By executing the query above, we will get the following output:

```sql theme={null}
 rating | length | rollingaveragelength 
--------+--------+----------------------
      3 |     77 |    85.33333333333333
      3 |    125 |    85.33333333333333
      3 |     54 |    85.33333333333333
      4 |    121 |   103.33333333333333
      4 |    106 |   103.33333333333333
      4 |    137 |   103.33333333333333
      5 |     83 |                103.5
      5 |    142 |                103.5
      5 |     47 |                103.5
      5 |    143 |                103.5
      7 |    157 |   122.70588235294117
      7 |    179 |   122.70588235294117
      7 |    176 |   122.70588235294117
      7 |    131 |   122.70588235294117
      7 |    136 |   122.70588235294117
      7 |    122 |   122.70588235294117
      7 |    150 |   122.70588235294117
(17 rows)
```

### Time Series: Rolling Average Length over Last 3 Ratings

In this example, we will demonstrate a time series-style rolling average using a window frame of the current row
and the two preceding rows, ordered by rating.
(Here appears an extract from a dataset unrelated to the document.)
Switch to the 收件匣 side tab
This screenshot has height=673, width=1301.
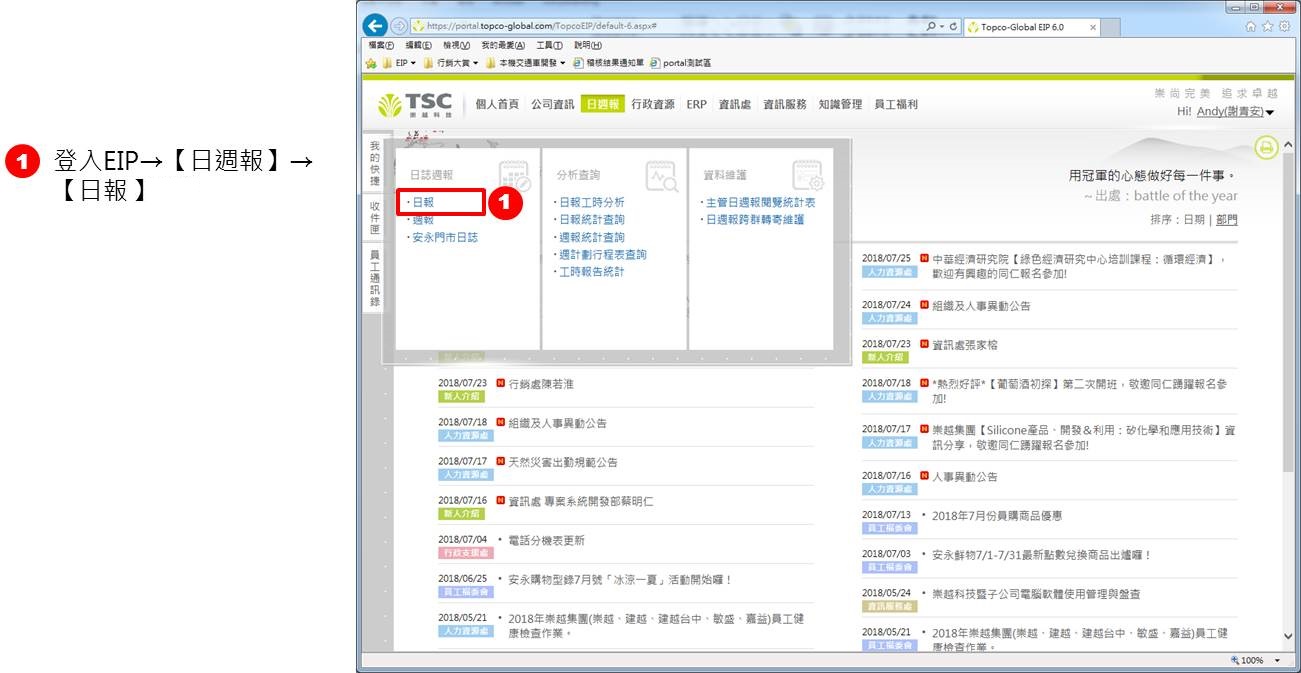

This simulates a moving average over a sliding window of 3 rows:

```sql theme={null}
SELECT
    rating,
    length,
    AVG(length) OVER (
      ORDER BY rating
      ROWS BETWEEN 2 PRECEDING AND CURRENT ROW
    ) AS rolling_avg_length_3
FROM film
WHERE length IS NOT NULL
ORDER BY rating;
```

The query above calculates the average length over the current rating and the two previous ratings (based on ordering by rating)
smoothing the fluctuations by averaging over a fixed-size window:

```sql theme={null}
 rating | length | rolling_avg_length_3 
--------+--------+----------------------
      3 |     77 |                 65.5
      3 |    125 |    85.33333333333333
      3 |     54 |                   54
      4 |    121 |   107.66666666666667
      4 |    106 |   117.33333333333333
      4 |    137 |   121.33333333333333
      5 |     83 |                   91
      5 |    142 |    90.66666666666667
      5 |     47 |                  109
      5 |    143 |   128.66666666666666
      7 |    157 |   127.33333333333333
      7 |    179 |   159.33333333333334
      7 |    176 |   170.66666666666666
      7 |    131 |                  162
      7 |    136 |   147.66666666666666
      7 |    122 |   129.66666666666666
      7 |    150 |                  136
(17 rows)
```